● **Task description**
Only the lines below from the one that contains "Instruction: Click the" through the one that contains "You are a GUI" should appear in your answer, exact and without pictures.

Collected data:
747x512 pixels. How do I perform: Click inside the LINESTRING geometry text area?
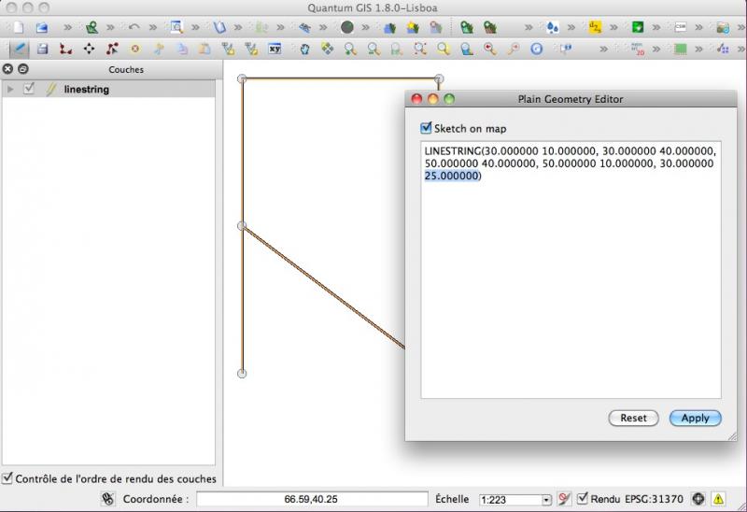(x=570, y=280)

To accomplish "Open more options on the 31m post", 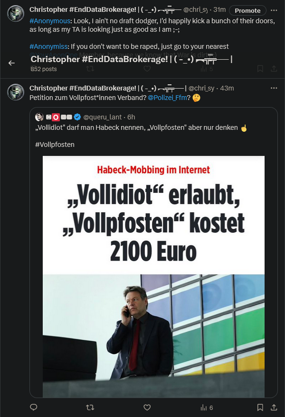I will click(x=274, y=10).
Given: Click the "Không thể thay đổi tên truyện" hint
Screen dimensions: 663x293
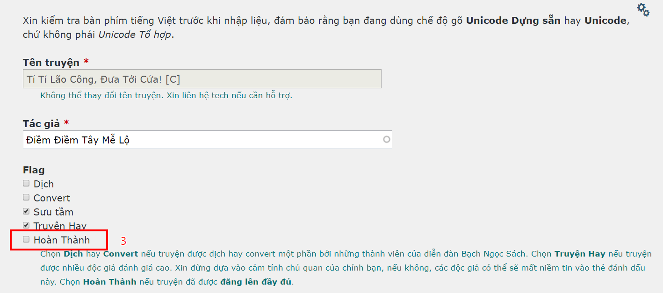Looking at the screenshot, I should pos(166,96).
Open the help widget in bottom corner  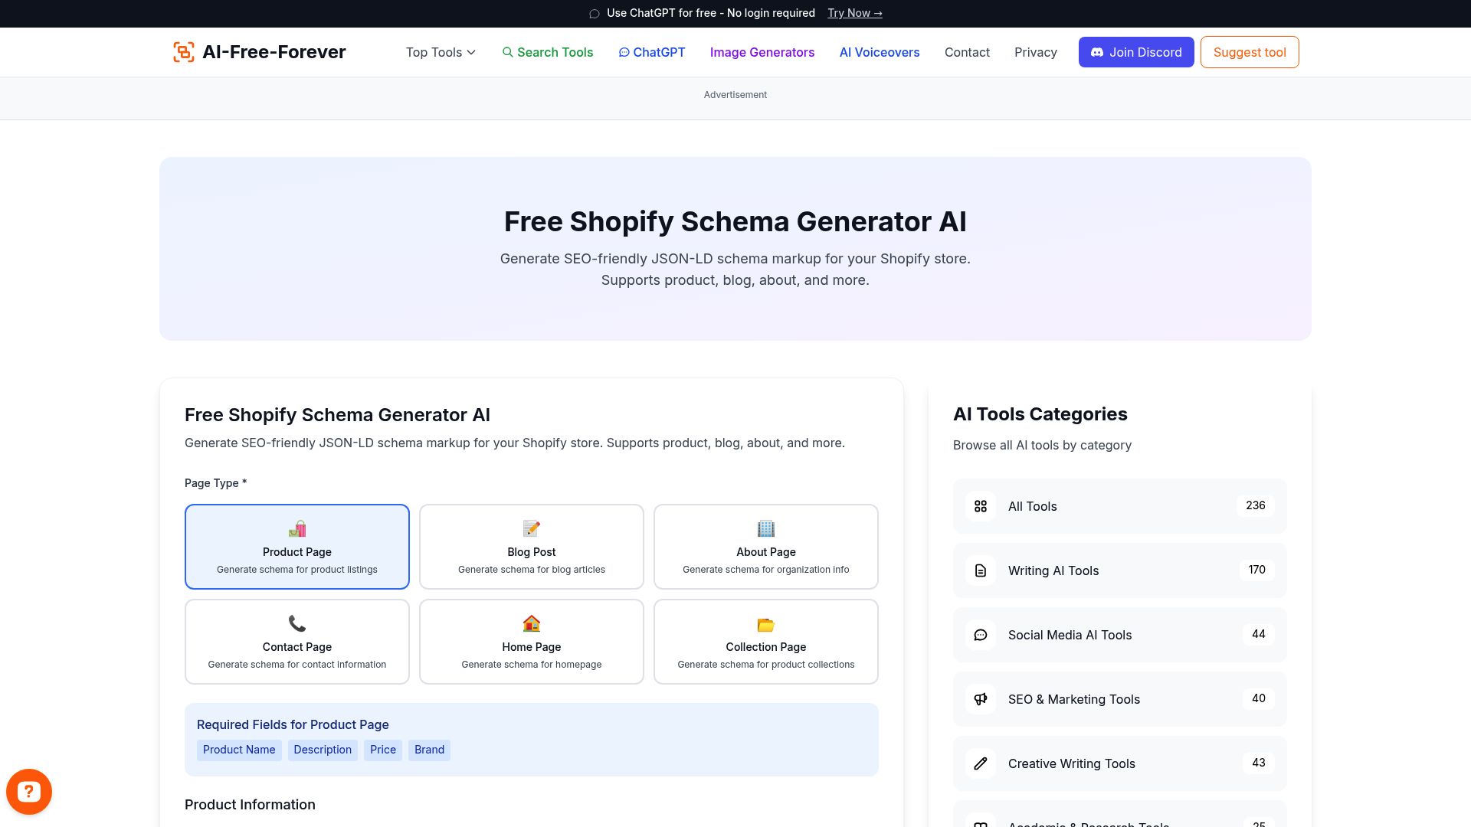[x=28, y=791]
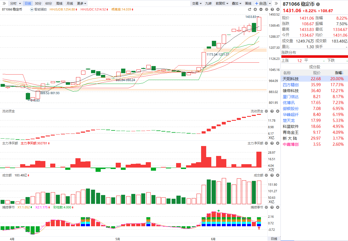
Task: Open settings gear for 流动资金 indicator
Action: [266, 111]
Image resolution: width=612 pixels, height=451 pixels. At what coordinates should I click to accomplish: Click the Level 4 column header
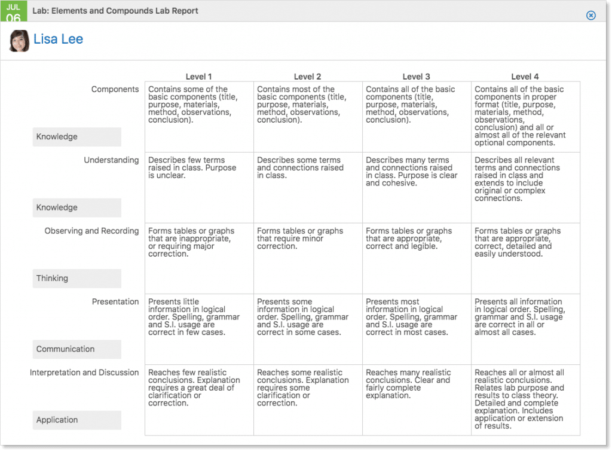click(525, 77)
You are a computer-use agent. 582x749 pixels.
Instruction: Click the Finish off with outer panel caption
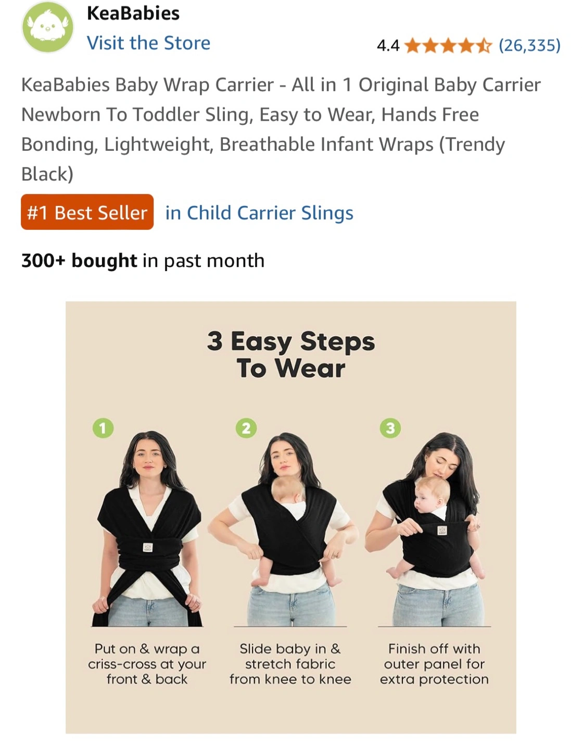434,664
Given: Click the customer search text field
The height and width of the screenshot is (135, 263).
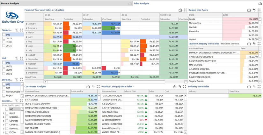Looking at the screenshot, I should coord(11,105).
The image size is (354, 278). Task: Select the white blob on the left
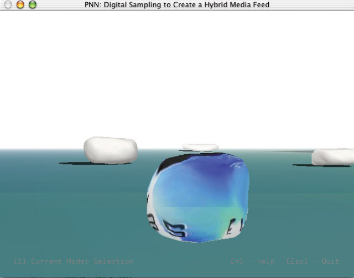pyautogui.click(x=110, y=150)
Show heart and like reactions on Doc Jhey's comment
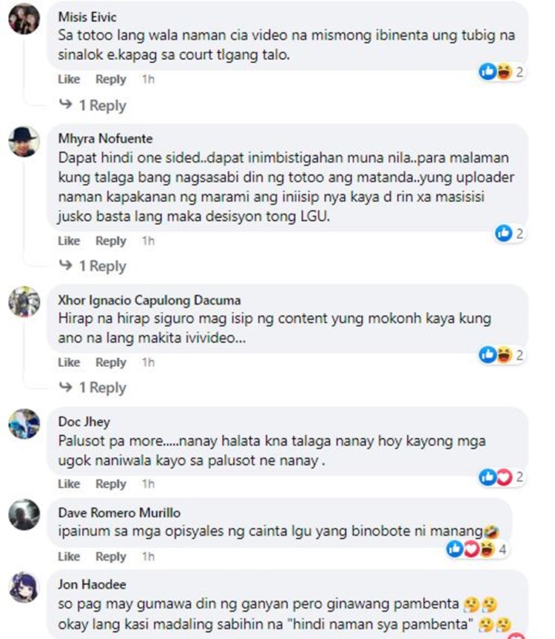This screenshot has height=639, width=555. (x=502, y=477)
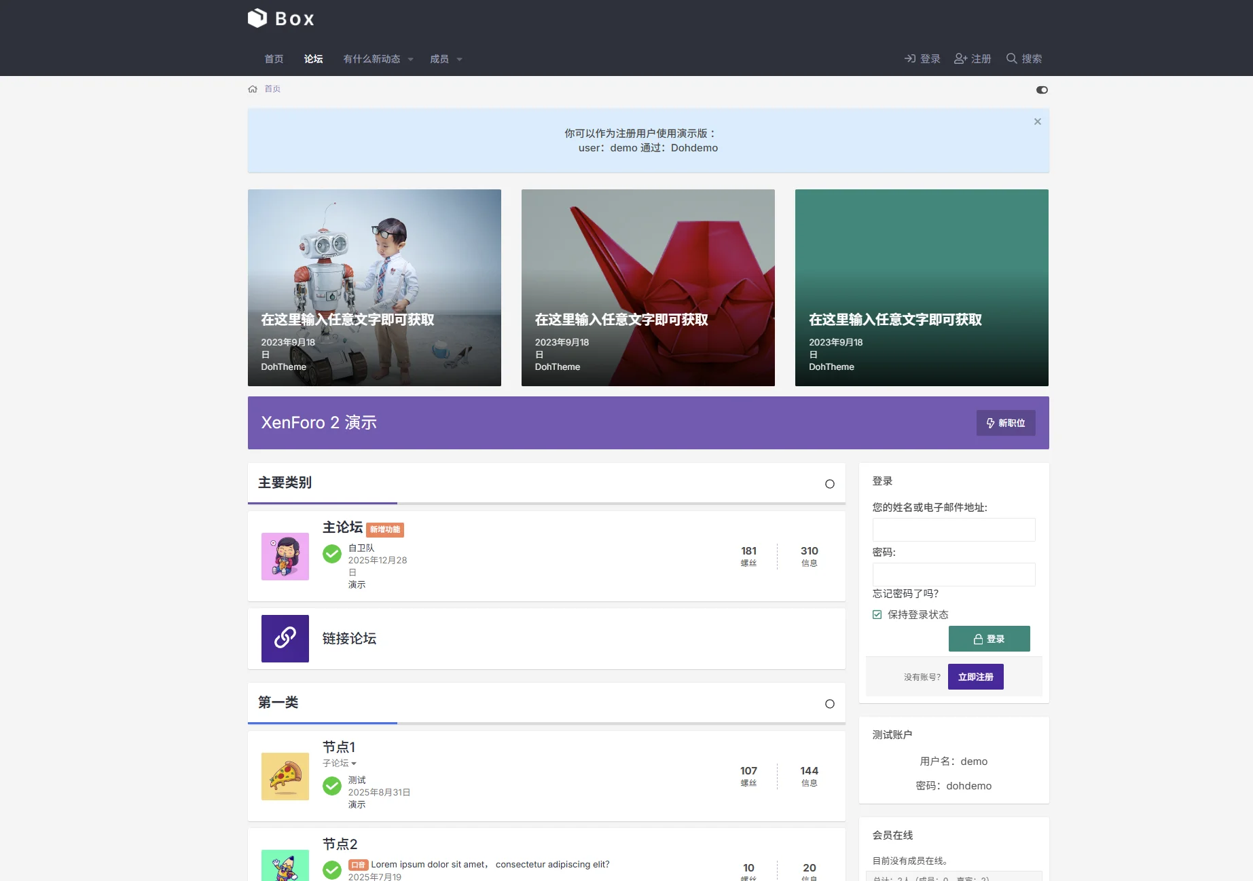Click the 注册 add-user icon
The width and height of the screenshot is (1253, 881).
tap(960, 58)
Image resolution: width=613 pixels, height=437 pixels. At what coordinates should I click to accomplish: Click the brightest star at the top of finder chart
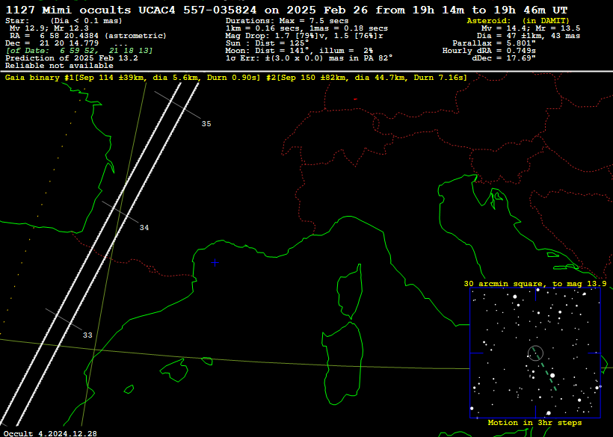[x=515, y=296]
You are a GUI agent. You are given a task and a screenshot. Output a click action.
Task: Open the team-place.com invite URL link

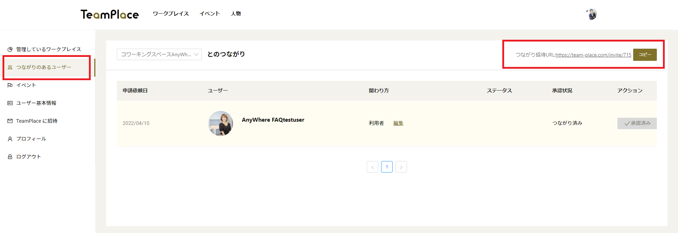tap(593, 55)
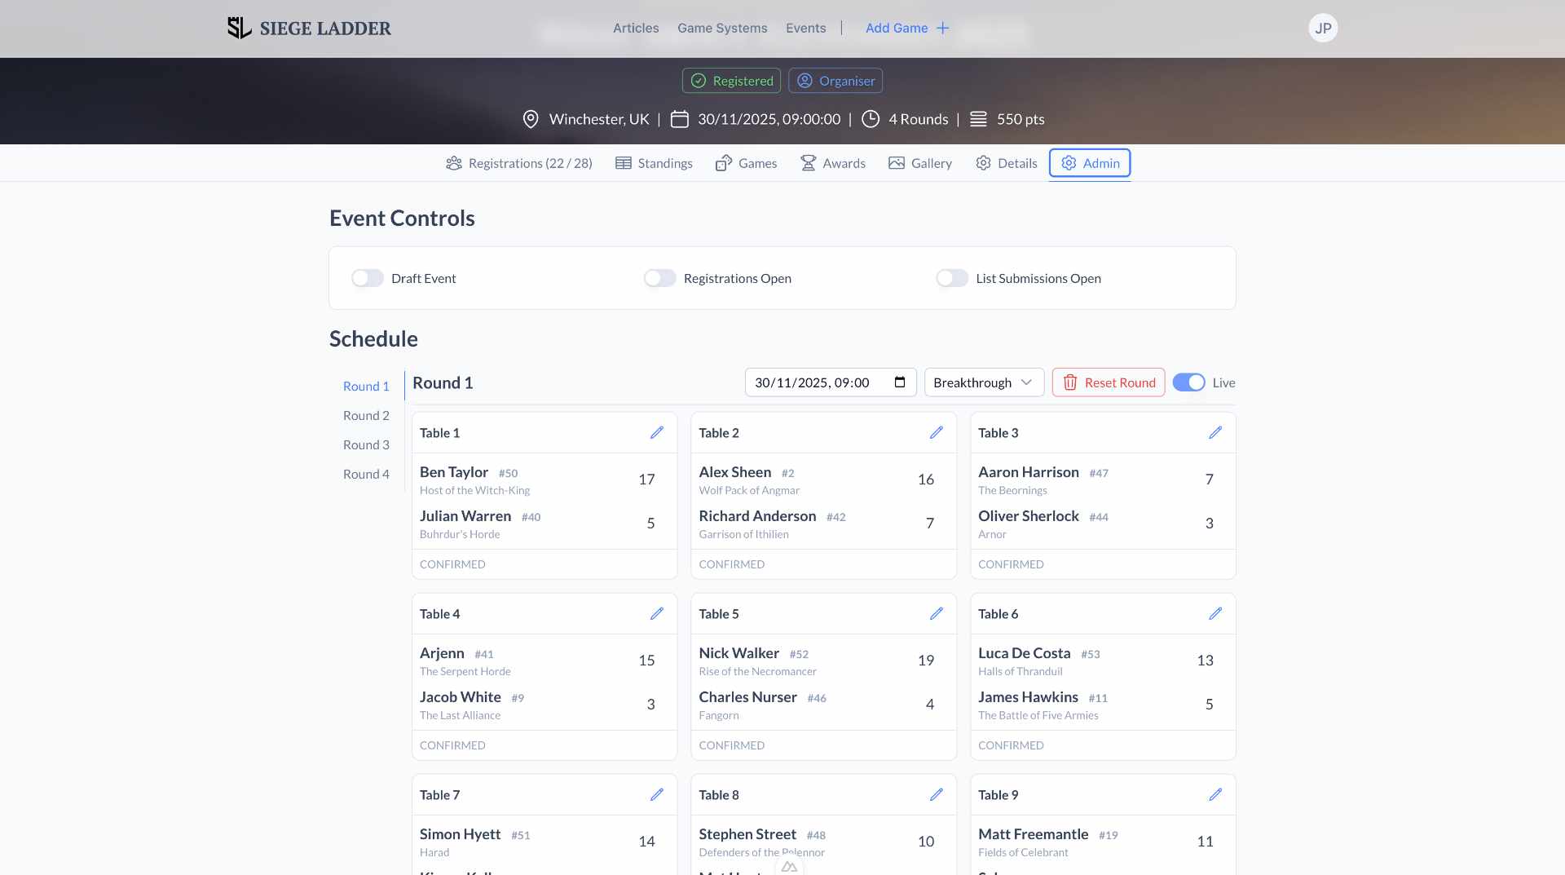Open the Awards tab
1565x875 pixels.
pos(833,163)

● **Answer box**
Instruction: Click the Finish off with outer panel caption
434,664
Given: Click the customer search text field
The height and width of the screenshot is (135, 263).
Looking at the screenshot, I should coord(11,105).
The image size is (354, 278). Task: Select the white blob on the left
pyautogui.click(x=110, y=150)
Show heart and like reactions on Doc Jhey's comment
This screenshot has height=639, width=555. (x=502, y=477)
Click the 注册 add-user icon
The width and height of the screenshot is (1253, 881).
tap(960, 58)
Image resolution: width=613 pixels, height=437 pixels. At what coordinates should I click to accomplish: Click the brightest star at the top of finder chart
[x=515, y=296]
You are a GUI agent. You are given a task and a screenshot. Output a click action.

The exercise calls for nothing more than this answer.